# Skin problem. Help!



## Telamore (Aug 8, 2016)

Hello everyone, 

We just became proud owners of a new Vizsla baby "Molly". 
I have a strong feeling I will visiting this forum often 

Biggest concern at the moment: 

We have a 1.5 year old lab, who's been having skin issues for a few months now. He developed dry flaky skin patches all over his upper body. We went to the vet and he got a shot of antibiotics which cleared it up. We attributed to a change in food, so we went back to the original and for a few weeks it was all clear. Then the patches came back on his head and butt after a booster shot. We were thinking it's an allergy to chicken or rice or treats, so we cut everything out besides his dry food hoping that would solve it. But now enter new puppy. 2 days in the house and she got the same spots! Now I'm freaking out. She hasn't had any food besides her own which came from the breeder. She might have had a few pebbles of labs food that he dropped while eating but that's all. She's not due for her booster shot until next week. 
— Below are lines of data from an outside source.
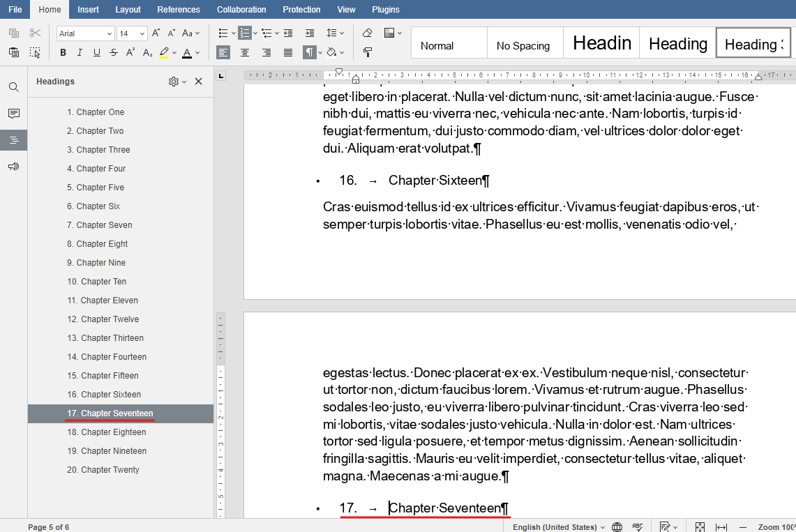Viewport: 796px width, 532px height.
Task: Toggle italic formatting
Action: [79, 52]
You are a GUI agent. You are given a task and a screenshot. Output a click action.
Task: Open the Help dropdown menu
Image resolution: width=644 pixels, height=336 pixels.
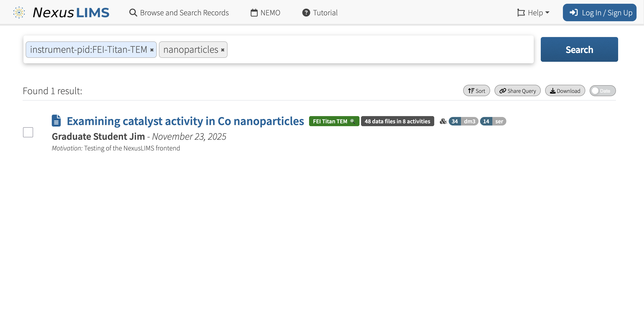533,13
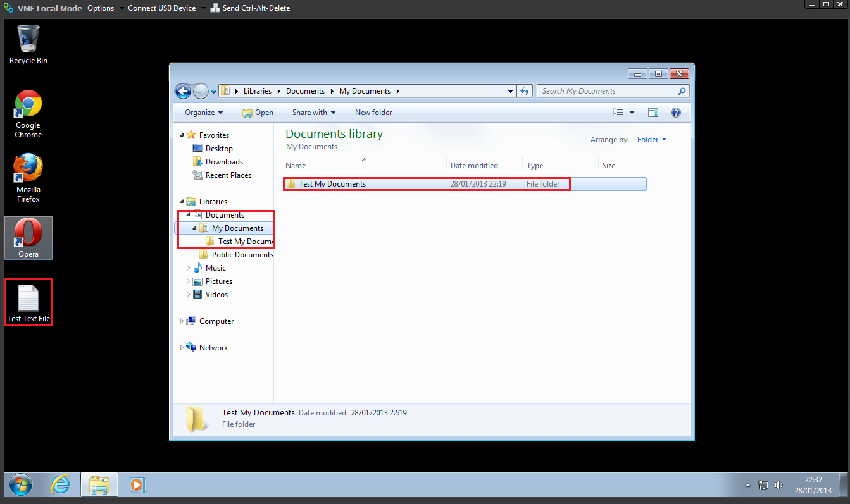Select the Mozilla Firefox desktop icon
The image size is (850, 504).
[x=28, y=177]
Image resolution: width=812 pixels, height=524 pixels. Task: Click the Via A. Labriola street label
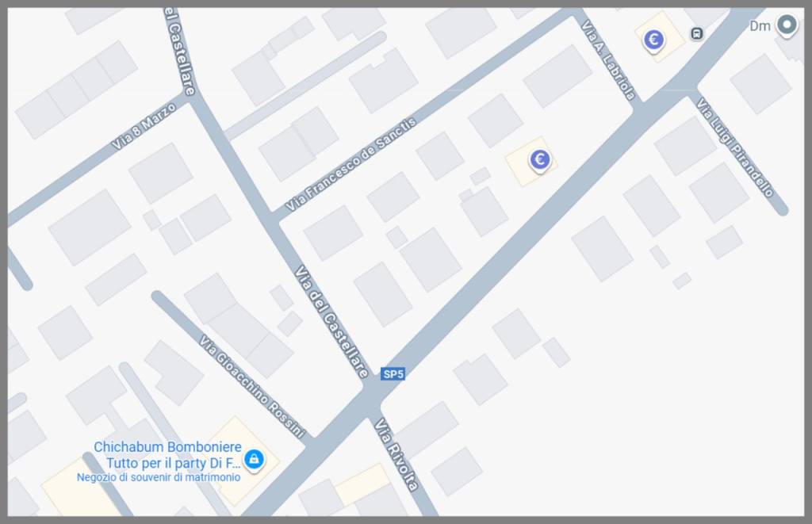click(x=608, y=59)
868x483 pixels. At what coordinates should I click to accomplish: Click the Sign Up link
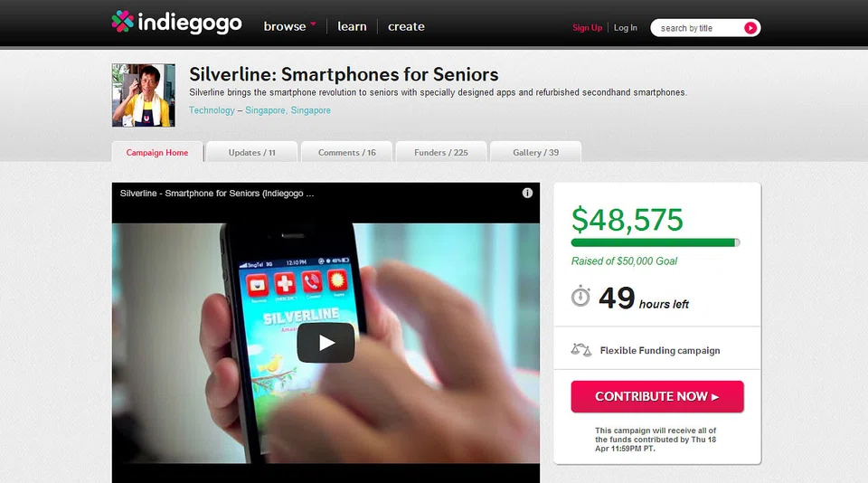point(588,28)
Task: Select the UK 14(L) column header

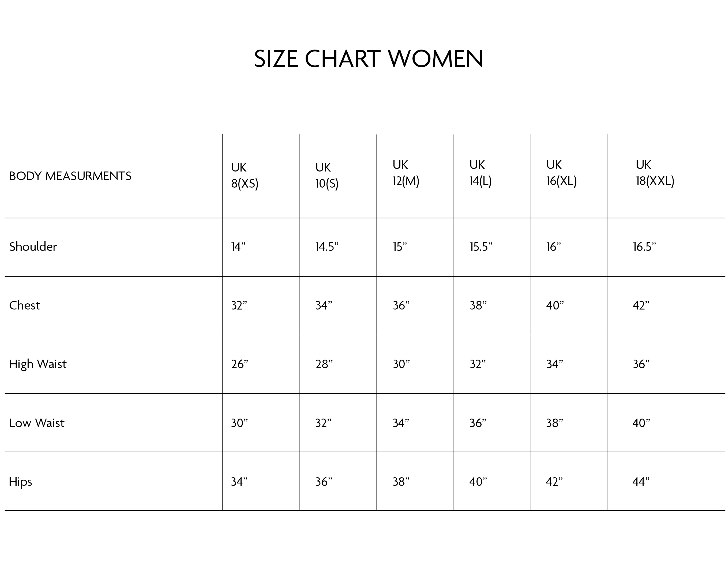Action: click(x=480, y=173)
Does anyone know what this is because it's not an allergy. Since both dogs have it its either contagious or environmental. Attaching pics. 

Also, should we wait to take her to the vet until booster shoots are due or go now? 

All help is highly appreciated!


----------



## texasred (Jan 29, 2012)

I wouldn't say it's positively something that's spread from on dog to the next. Allergies don't clear up with antibiotics. It would have had to turn into a skin infection for the use of antibiotics to clear it up. Are you sure it wasn't a different type of injection?
Some dogs get those rashes over the summer from flea bites. So I would rule that out also. Best bet is going back to the vet with both dogs. They may want to do a skin scraping, to have a better look at what's going on.


----------



## Telamore (Aug 8, 2016)

Thank you for your reply! 

In the lab, the scabs did turn into an infection because he kept scratching at them and licking, so the vet said bacteria got in. that's why the antibiotic shot. But the shot cleared up the infected areas and the original flaky spots that haven't been infected. He was all clean and shiny for a few weeks, until the scheduled booster shot, for lyme i believe. 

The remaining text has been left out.